You are viewing a plain text version of this content. The canonical link for it is here.
Posted to solr-user@lucene.apache.org by Bojan Šmid <bo...@gmail.com> on 2014/02/03 14:00:26 UTC

Re: Geospatial clustering + zoom in/out help

Hi David,

  I was hoping to get an answer on Geospatial topic from you :). These
links basically confirm that approach I wanted to take should work ok with
similar (or even bigger) amount of data than I plan to have. Instead of my
custom NxM division of world, I'll try existing GeoHash encoding, it may be
good enough (and will be quicker to implement).

  Thanks!

  Bojan


On Fri, Jan 31, 2014 at 8:27 PM, Smiley, David W. <ds...@mitre.org> wrote:

> Hi Bojan.
>
> You've got some good ideas here along the lines of some that others have
> tried.  I've through together a page on the wiki about this subject some
> time ago that I'm sure you will find interesting.  It references a relevant
> stack-overflow post, and also a presentation at DrupalCon which had a
> segment from a guy using the same approach you suggest here involving
> field-collapsing and/or stats components.  The video shows it in action.
>
> http://wiki.apache.org/solr/SpatialClustering
>
> It would be helpful for everyone if you share your experience with
> whatever you choose, once you give an approach a try.
>
> ~ David
> ________________________________________
> From: Bojan Šmid [bosmid@gmail.com]
> Sent: Thursday, January 30, 2014 1:15 PM
> To: solr-user@lucene.apache.org
> Subject: Geospatial clustering + zoom in/out help
>
> Hi,
>
> I have an index with 300K docs with lat,lon. I need to cluster the docs
> based on lat,lon for display in the UI. The user then needs to be able to
> click on any cluster and zoom in (up to 11 levels deep).
>
> I'm using Solr 4.6 and I'm wondering how best to implement this
> efficiently?
>
> A bit more specific questions below.
>
> I need to:
>
> 1) cluster data points at different zoom levels
>
> 2) click on a specific cluster and zoom in
>
> 3) be able to select a region (bounding box or polygon) and show clusters
> in the selected area
>
> What's the best way to implement this so that queries are fast?
>
> What I thought I would try, but maybe there are better ways:
>
> * divide the world in NxM large squares and then each of these squares into
> 4 more squares, and so on - 11 levels deep
>
> * at index time figure out all squares (at all 11 levels) each data point
> belongs to and index that info into 11 different fields: e.g.

Brief:
In the mailing-list thread on geospatial clustering, what does Bojan plan to try in place of his custom NxM division of the world? Answer from the mailing-list thread alone.

(Data items)
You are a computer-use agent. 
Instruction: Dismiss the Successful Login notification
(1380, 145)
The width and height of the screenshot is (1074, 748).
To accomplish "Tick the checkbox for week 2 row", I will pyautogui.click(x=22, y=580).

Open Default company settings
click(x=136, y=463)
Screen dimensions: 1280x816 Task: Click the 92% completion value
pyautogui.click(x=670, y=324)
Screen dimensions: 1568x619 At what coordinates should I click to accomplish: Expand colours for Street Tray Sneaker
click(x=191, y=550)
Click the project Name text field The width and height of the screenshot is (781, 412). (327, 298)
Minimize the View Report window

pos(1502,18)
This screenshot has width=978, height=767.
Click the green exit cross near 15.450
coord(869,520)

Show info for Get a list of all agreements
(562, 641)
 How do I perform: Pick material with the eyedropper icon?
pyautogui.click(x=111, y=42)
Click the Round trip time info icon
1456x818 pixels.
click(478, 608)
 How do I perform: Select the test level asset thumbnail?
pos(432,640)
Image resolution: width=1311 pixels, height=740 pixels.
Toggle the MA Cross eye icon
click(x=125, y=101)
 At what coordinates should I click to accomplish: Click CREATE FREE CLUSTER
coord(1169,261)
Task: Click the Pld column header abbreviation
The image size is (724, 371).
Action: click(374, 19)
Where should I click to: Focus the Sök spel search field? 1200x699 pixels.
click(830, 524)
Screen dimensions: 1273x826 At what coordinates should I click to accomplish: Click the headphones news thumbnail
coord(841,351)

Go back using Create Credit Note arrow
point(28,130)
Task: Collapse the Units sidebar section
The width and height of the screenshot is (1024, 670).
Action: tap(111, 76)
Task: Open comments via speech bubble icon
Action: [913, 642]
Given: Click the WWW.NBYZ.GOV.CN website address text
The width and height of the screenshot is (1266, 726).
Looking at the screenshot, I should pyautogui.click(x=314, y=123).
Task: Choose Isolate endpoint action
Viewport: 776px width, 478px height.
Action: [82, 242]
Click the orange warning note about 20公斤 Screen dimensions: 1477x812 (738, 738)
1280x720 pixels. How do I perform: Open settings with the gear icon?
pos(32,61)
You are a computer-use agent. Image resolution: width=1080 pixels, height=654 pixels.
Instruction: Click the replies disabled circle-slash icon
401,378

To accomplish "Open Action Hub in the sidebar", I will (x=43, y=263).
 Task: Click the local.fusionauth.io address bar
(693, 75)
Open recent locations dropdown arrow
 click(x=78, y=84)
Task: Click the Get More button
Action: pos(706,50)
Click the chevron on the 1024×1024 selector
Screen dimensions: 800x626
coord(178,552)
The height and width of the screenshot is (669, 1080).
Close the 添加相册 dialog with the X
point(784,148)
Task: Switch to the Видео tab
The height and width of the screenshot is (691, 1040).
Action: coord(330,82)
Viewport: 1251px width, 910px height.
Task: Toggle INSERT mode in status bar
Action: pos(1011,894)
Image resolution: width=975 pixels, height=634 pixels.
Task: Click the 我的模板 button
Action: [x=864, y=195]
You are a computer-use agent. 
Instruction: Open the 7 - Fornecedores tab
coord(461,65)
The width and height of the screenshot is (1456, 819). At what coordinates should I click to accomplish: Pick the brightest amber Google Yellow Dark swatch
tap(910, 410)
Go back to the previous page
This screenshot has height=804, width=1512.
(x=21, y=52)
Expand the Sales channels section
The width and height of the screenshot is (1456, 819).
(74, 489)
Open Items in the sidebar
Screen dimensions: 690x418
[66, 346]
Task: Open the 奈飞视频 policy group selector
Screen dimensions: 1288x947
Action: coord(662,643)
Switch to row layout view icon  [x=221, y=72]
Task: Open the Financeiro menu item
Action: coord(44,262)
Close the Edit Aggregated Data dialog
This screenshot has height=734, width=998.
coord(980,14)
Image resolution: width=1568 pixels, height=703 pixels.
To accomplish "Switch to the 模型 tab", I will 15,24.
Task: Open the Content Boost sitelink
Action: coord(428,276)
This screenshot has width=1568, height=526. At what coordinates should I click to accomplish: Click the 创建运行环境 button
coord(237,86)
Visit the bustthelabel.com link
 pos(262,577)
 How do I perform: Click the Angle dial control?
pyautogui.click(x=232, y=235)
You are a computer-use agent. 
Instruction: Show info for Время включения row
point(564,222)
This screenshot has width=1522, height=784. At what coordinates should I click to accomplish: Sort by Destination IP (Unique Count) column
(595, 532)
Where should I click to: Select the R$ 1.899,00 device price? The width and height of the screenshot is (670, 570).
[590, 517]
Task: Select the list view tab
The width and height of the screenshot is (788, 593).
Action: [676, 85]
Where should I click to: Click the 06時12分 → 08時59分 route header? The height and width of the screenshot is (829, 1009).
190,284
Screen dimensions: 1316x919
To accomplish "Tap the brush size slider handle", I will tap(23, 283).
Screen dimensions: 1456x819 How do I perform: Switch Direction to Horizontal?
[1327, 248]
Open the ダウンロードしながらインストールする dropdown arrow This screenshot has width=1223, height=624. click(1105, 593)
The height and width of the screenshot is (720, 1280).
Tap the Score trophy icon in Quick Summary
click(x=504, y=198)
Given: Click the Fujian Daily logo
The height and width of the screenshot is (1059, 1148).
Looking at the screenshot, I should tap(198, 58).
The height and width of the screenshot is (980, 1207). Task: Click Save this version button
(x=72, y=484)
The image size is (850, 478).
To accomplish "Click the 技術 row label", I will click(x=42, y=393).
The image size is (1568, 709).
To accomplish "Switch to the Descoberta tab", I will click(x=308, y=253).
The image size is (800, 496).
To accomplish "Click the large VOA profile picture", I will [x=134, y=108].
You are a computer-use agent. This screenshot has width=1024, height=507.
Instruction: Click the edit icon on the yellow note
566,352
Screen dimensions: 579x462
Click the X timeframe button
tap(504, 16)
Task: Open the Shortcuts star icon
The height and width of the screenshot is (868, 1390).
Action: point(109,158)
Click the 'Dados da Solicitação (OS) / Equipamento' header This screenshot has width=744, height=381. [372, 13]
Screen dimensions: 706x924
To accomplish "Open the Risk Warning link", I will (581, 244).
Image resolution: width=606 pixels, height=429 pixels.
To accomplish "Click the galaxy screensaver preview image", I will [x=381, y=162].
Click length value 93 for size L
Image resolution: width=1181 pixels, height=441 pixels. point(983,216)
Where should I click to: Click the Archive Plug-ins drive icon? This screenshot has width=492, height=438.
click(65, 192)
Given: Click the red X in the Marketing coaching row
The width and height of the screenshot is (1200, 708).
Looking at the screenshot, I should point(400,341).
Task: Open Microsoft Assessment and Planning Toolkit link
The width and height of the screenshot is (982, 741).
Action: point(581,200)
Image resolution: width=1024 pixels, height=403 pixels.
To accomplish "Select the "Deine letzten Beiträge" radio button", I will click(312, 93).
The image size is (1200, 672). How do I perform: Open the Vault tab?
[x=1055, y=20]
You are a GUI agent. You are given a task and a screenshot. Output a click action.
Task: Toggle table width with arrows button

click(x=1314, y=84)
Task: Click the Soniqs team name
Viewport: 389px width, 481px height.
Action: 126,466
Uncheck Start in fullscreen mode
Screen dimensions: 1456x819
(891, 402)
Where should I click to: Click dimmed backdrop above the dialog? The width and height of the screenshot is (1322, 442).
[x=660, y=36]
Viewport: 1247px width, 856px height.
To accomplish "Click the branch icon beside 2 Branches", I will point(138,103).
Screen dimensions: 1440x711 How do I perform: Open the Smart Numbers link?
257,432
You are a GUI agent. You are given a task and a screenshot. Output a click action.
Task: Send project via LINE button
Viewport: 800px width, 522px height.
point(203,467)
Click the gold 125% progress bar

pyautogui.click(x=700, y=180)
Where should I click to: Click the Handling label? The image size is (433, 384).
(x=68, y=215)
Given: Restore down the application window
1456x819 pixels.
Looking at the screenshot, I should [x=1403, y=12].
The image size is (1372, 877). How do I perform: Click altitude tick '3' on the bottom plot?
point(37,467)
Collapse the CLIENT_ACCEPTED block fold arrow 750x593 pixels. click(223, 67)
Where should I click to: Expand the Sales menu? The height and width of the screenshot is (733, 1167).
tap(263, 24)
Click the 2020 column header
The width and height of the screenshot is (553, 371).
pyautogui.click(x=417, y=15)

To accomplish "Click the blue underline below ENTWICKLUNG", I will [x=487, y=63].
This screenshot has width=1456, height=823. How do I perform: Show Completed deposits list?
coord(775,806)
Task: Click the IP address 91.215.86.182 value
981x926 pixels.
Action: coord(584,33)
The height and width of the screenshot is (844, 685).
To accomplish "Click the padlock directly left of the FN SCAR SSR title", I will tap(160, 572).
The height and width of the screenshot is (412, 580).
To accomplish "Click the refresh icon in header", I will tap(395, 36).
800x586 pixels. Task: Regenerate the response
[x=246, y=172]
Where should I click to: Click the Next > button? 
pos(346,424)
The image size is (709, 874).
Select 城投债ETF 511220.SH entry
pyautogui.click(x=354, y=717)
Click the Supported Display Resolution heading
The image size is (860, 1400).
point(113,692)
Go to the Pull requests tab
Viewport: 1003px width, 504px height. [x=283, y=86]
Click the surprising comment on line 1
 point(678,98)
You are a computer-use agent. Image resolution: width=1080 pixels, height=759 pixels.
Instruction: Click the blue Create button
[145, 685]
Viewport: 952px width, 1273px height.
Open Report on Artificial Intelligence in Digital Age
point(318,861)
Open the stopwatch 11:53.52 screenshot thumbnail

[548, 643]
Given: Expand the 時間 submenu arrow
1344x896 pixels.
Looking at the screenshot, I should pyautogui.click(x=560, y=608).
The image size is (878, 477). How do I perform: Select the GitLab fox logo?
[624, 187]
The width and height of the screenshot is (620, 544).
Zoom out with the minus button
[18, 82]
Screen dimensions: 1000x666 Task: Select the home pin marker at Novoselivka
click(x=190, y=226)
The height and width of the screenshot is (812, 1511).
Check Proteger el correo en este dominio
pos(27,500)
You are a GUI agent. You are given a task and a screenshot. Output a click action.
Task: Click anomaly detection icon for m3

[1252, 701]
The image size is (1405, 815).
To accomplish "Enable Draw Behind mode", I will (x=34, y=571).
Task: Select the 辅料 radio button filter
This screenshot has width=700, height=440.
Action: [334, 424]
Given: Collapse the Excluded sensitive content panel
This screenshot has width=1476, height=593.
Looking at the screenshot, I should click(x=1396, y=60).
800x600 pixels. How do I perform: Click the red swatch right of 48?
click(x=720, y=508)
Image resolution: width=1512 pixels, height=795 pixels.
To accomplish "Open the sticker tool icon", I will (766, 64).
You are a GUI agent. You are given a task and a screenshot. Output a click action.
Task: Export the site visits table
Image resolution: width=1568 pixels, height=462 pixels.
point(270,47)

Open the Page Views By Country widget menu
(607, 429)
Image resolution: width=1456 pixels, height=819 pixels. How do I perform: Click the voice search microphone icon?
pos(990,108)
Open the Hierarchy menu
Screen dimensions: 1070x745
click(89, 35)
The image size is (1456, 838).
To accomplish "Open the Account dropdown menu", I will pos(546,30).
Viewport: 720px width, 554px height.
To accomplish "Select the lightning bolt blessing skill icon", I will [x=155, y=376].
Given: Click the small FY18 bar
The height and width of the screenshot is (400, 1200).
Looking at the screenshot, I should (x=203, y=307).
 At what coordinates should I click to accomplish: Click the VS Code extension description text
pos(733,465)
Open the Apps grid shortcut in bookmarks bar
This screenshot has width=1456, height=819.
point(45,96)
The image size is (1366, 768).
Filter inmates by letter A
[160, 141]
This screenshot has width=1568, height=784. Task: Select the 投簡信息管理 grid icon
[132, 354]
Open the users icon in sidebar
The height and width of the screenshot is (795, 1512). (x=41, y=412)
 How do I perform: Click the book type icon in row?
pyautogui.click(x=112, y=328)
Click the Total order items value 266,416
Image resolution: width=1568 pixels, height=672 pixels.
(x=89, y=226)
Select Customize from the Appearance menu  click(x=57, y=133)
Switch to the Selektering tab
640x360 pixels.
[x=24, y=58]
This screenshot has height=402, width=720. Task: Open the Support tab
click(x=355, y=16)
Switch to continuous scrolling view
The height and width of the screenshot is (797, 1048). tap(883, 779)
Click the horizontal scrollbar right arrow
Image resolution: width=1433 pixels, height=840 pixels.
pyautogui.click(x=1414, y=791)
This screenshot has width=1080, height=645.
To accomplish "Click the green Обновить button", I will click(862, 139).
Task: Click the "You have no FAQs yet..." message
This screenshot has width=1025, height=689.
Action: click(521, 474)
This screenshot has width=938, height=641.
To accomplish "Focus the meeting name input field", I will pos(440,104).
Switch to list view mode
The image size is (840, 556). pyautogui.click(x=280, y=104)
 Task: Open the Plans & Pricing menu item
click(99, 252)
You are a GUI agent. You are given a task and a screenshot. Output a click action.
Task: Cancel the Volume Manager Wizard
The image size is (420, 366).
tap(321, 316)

Complete output:
The existing GeoHash encoding.